IX
Toute cette poésie de la vie domestique, tout ce beau poëme du foyer de famille, dont nous étions à notre insu témoins et acteurs dans notre Ithaque de Bourgogne, nous pénétrait jusqu'à la moelle de ses émotions. Ces émotions, qui n'étaient que les émotions de la nature et du coeur pour nous, auraient été les émotions de l'art pour un grand poëte primitif. C'étaient des pages de _la Bible_, c'étaient des pages d'Homère que ces journées. Nous l'ignorions, parce que nous étions trop enfants pour découvrir l'art suprême sous les simplicités de la vie paysanesque dont nous faisions partie; notre mère, aussi sensible et plus intelligente que nous, ne l'ignorait pas. Très-versée par les habitudes de sa piété dans _la Bible_, très-teinte des couleurs homériques dans son imagination par ses lectures de jeunesse sous des maîtres illustres, on voyait, à sa physionomie fine et sous-entendue devant les grandes scènes de la vie rurale, qu'elle en jouissait aussi naïvement que nous par le coeur, mais plus littérairement que nous par l'esprit.

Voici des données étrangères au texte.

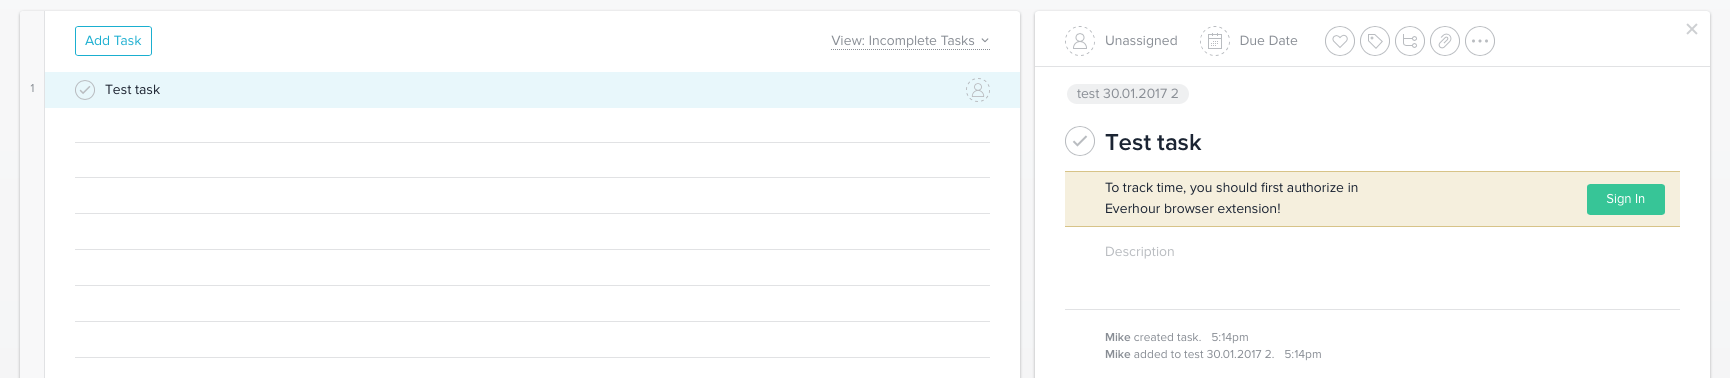1730x378 pixels.
Task: Open the three-dots more actions menu
Action: tap(1480, 41)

À chacun de ces beaux ou gracieux tableaux des labours, des semailles, des foins, de la moisson, des glaneuses, des chars fleuris, des repas champêtres, des moutons rentrant ou sortant de la bergerie sous la garde des chiens, des taureaux présentant leur cou nerveux aux jougs entrelacés de feuillages pour écarter de leurs yeux les mouches; à ces épisodes des danses sur l'aire, des noces villageoises, et des cérémonies religieuses qui poétisent tout en rattachant tout au premier anneau qui porte le monde, une allusion inattendue à une de ses lectures, une citation d'un verset des Écritures, d'un vers traduit d'Homère ou de Virgile, d'un passage de Fénelon ou de Bernardin de Saint-Pierre, s'échappait comme involontairement de ses lèvres et gravait dans notre mémoire une empreinte juste et pittoresque du spectacle que nous avions sous les yeux.
On voyait que cette belle nature rustique, dont nous n'apercevions que la face extérieure, lui apparaissait double à elle, d'abord dans cette nature elle-même, et ensuite dans un miroir écrit de cette nature qui la reflétait à son âme.
Ce miroir, c'était un de ces livres dont elle faisait sa lecture ordinaire pendant que nous courions dans les prés ou dans les bois, car tous les livres au fond ne sont que des miroirs: celui qui ne sait pas lire ne voit qu'un monde; celui qui sait lire en voit deux.